Le 29 janvier, les équipes de développement de Google Chrome et de Firefox ont publié en parallèle des mises à jour de sécurité pour ces deux navigateurs dans leurs versions bureau et mobile. Aucune des vulnérabilités n'est partagée entre les deux logiciels. On compte 3 vulnérabilités critiques corrigées sur Firefox sur un total de 7 et une sur Chrome sur un total de 58. Les deux projets ne partagent toutefois pas la même procédure d’évaluation de la criticité.

De manière générale, l'exploitation des vulnérabilités sur les navigateurs nécessite l'interaction avec l'utilisateur, en lui faisant visiter une page présentant du contenu malveillant. Les failles critiques identifiées sur Firefox sont de deux types : dans un cas elles permettraient l’exécution de code arbitraire à distance due à une corruption de mémoire, dans l'autre elles permettraient de réaliser un déni de service.

Concernant Google Chrome, en plus de la vulnérabilité critique, on note 17 failles importantes ainsi qu'une mise à jour sur le support du protocole TLS. Les versions 1.0 et 1.1 sont ainsi dépréciées du fait de leur niveau de sécurité. Le protocole TLS est assure la couche de chiffrement lors de l'utilisation d'HTTPS. Ce changement affecte principalement les développeurs, les utilisateurs qui ne pourront plus utiliser les sites utilisant ces versions de TLS à partir de l'année prochaine. Parmi les failles révélées par des audits internes sur Chrome, on trouve par ailleurs des erreurs dues à la gestion de la mémoire.
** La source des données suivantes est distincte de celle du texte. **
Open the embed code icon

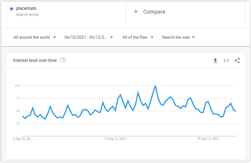[226, 61]

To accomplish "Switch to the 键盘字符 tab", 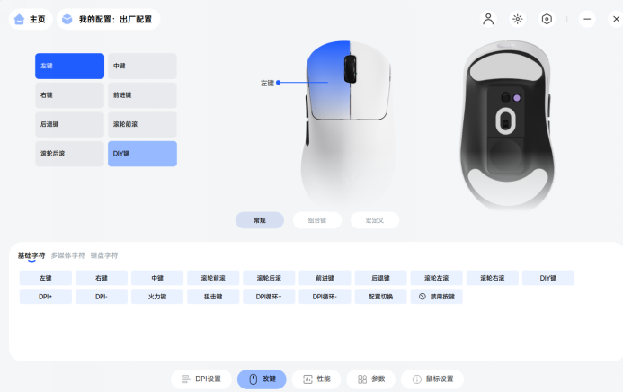I will (x=104, y=255).
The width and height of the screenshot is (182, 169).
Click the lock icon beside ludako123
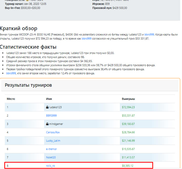47,107
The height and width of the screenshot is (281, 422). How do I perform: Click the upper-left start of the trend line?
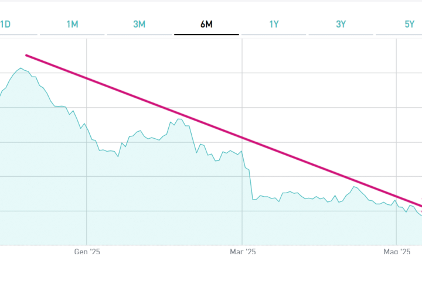tap(27, 56)
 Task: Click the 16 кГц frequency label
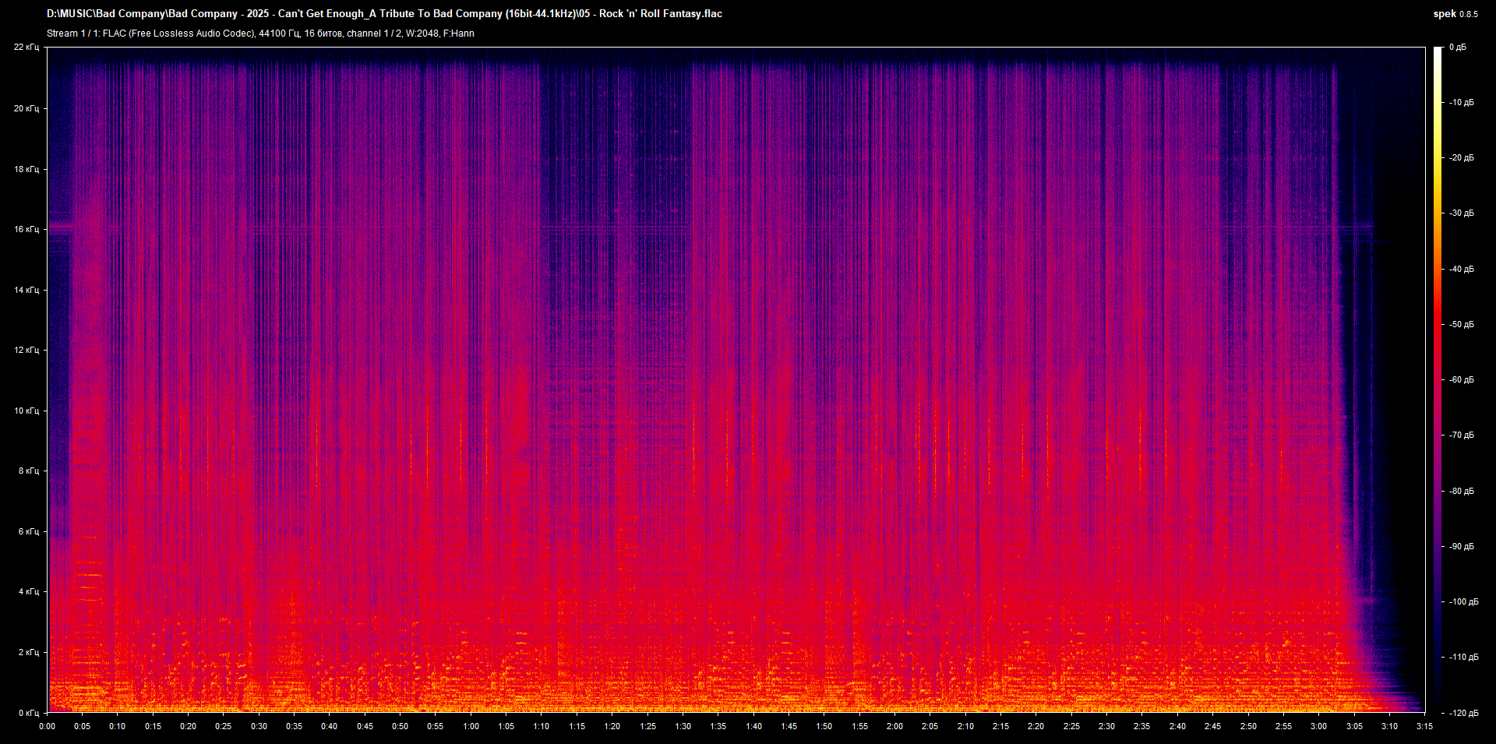[x=26, y=229]

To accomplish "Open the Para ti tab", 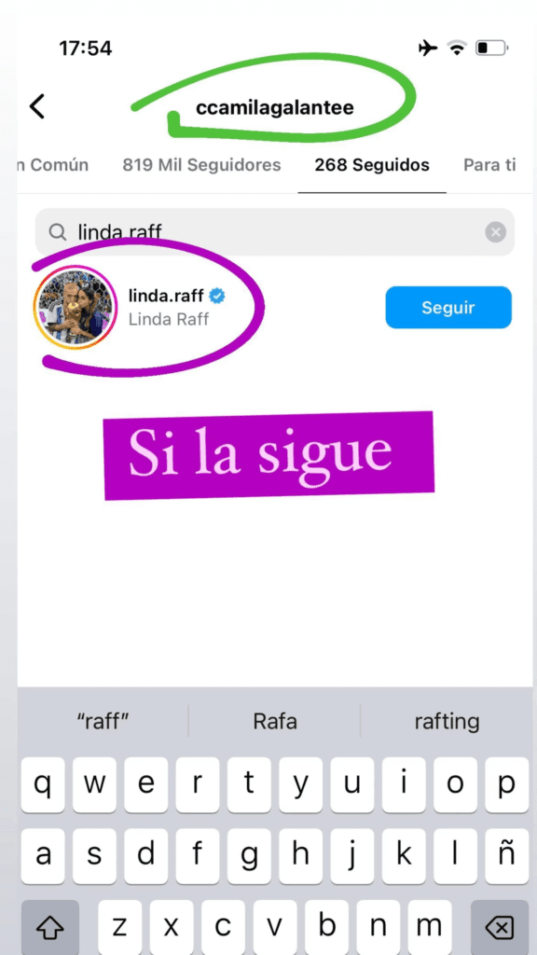I will (489, 165).
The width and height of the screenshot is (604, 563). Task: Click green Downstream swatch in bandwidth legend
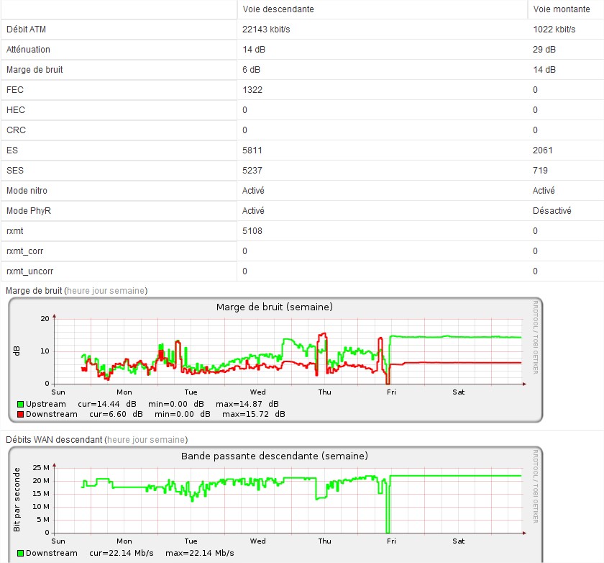(x=21, y=553)
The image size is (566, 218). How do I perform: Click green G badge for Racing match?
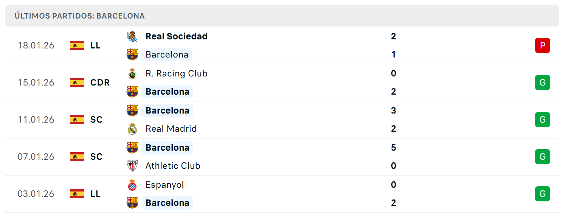pyautogui.click(x=543, y=83)
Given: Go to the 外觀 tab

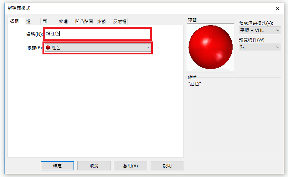Looking at the screenshot, I should pyautogui.click(x=103, y=21).

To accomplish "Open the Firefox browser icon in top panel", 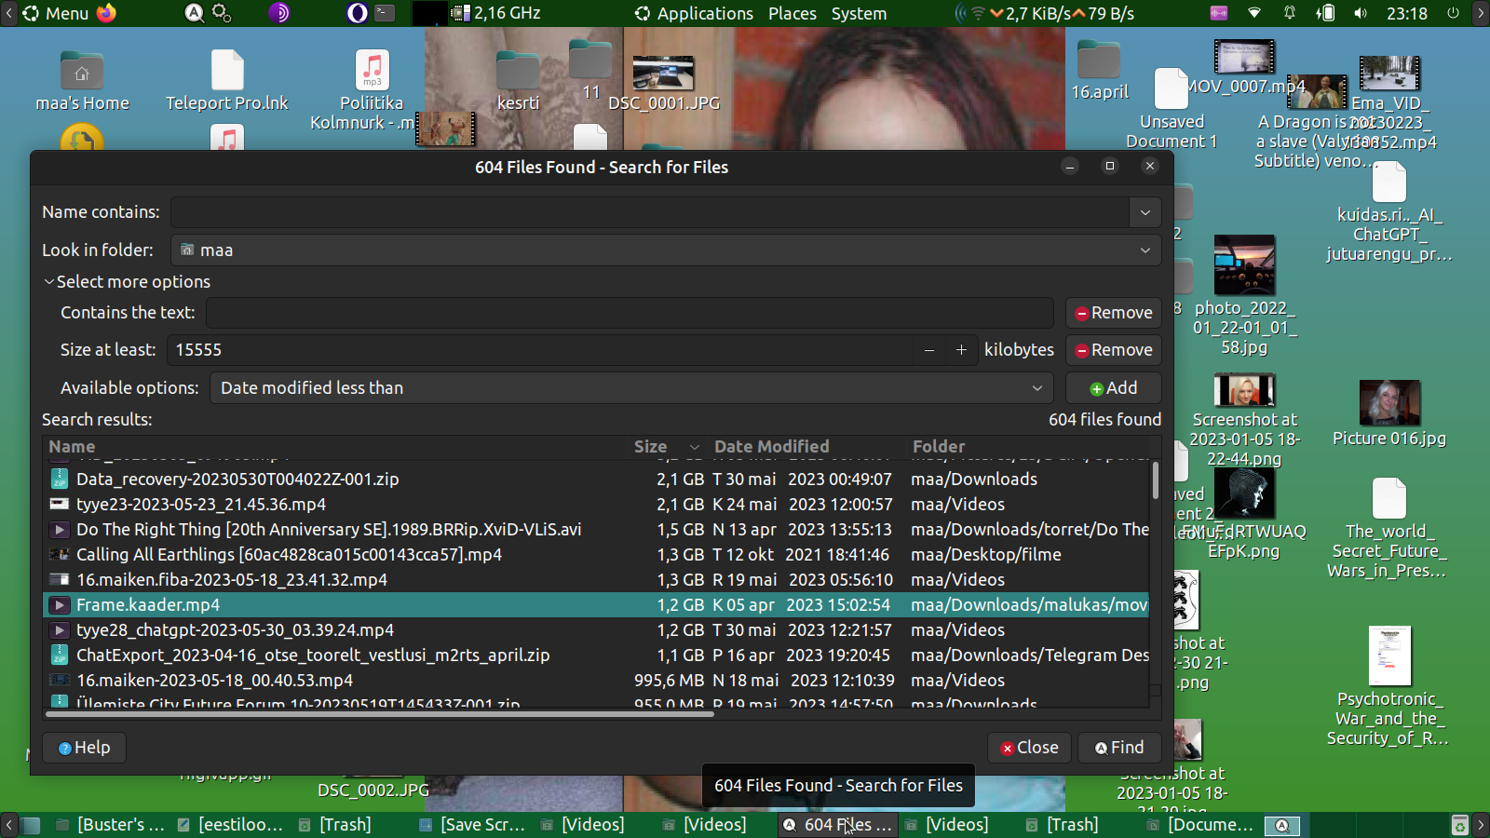I will (106, 13).
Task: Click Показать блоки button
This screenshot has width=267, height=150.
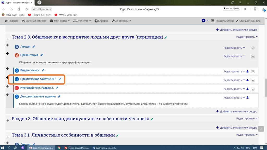Action: [222, 21]
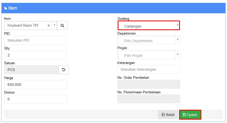The image size is (227, 123).
Task: Click the Update button text
Action: tap(192, 115)
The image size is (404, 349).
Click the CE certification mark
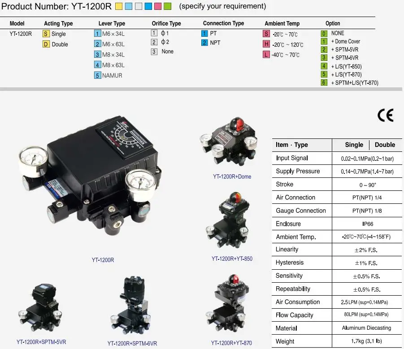pyautogui.click(x=385, y=116)
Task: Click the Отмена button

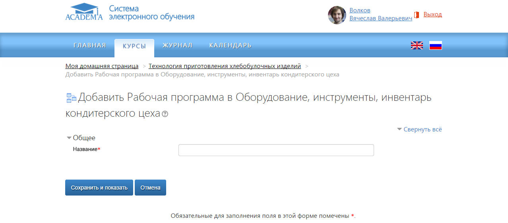Action: click(150, 188)
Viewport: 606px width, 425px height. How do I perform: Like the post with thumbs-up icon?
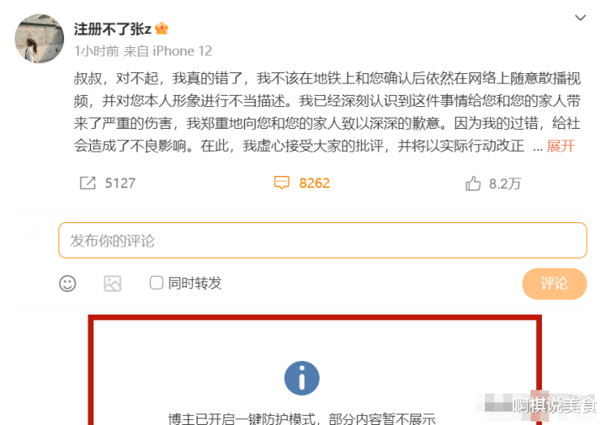click(473, 183)

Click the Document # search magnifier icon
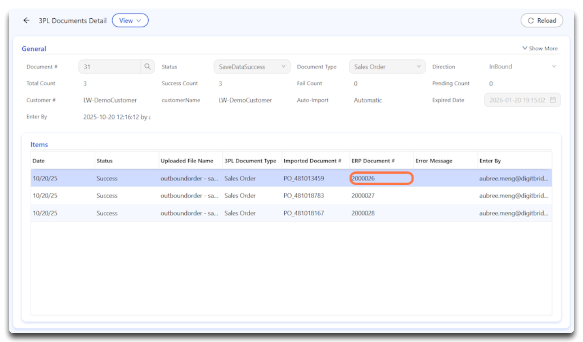(147, 67)
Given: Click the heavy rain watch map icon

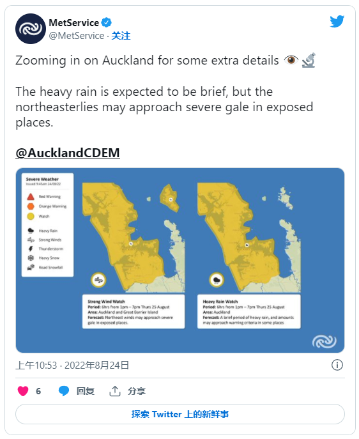Looking at the screenshot, I should click(217, 280).
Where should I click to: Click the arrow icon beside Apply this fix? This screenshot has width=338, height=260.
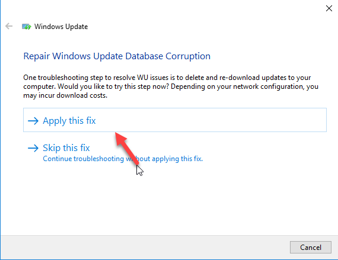(x=33, y=121)
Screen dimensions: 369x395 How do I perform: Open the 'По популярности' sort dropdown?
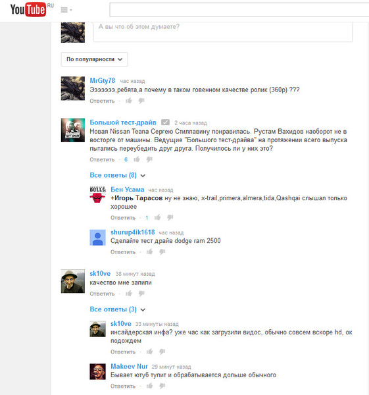tap(95, 59)
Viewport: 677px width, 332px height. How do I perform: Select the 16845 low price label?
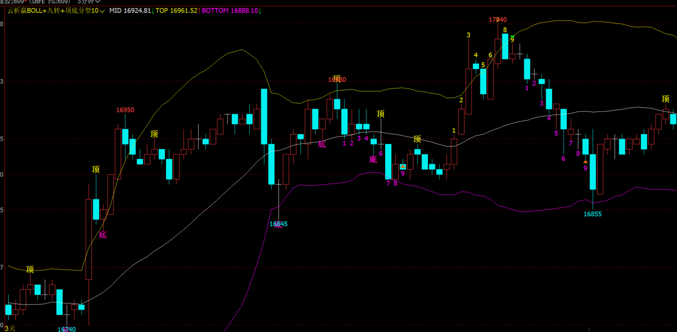click(x=278, y=224)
Google Chrome et Firefox partagent la même procédure de publication de vulnérabilité. Aucun détail technique n'est révélé, que ce soit pour les bulletins ou les différentes plateformes de suivi de bug disponible en accès restreint. Du fait de la criticité de ces vulnérabilités, il est recommandé de mettre à jour le navigateur le plus rapidement possible.

Informations
+

Risques

  • Exécution de code arbitraire ;
  • Déni de service.

Criticité

  • Score CVSS : 8.8 (score fourni par Redhat)

Existence d’un code d’exploitation de la vulnérabilité

  • Aucun code d'exploitation n'a été diffusé pour les vulnérabilités listées

Composants & versions vulnérables

  • Firefox 65 et versions antérieures
  • Chrome 72.0.3626.81 et antérieures

CVE

  • CVE-2019-5754
  • CVE 2018-18500
  • CVE 2018-18501
  • CVE 2018-18505
  • Le reste des vulnérabilités est publiée dans leurs bulletins respectifs.

Recommandations
+

Mise en place de correctif de sécurité

  • La mise à jour des navigateurs permet la correction de l'ensemble des vulnérabilités listées.

Solution de contournement

  • Aucune solution de contournement n'a été diffusée.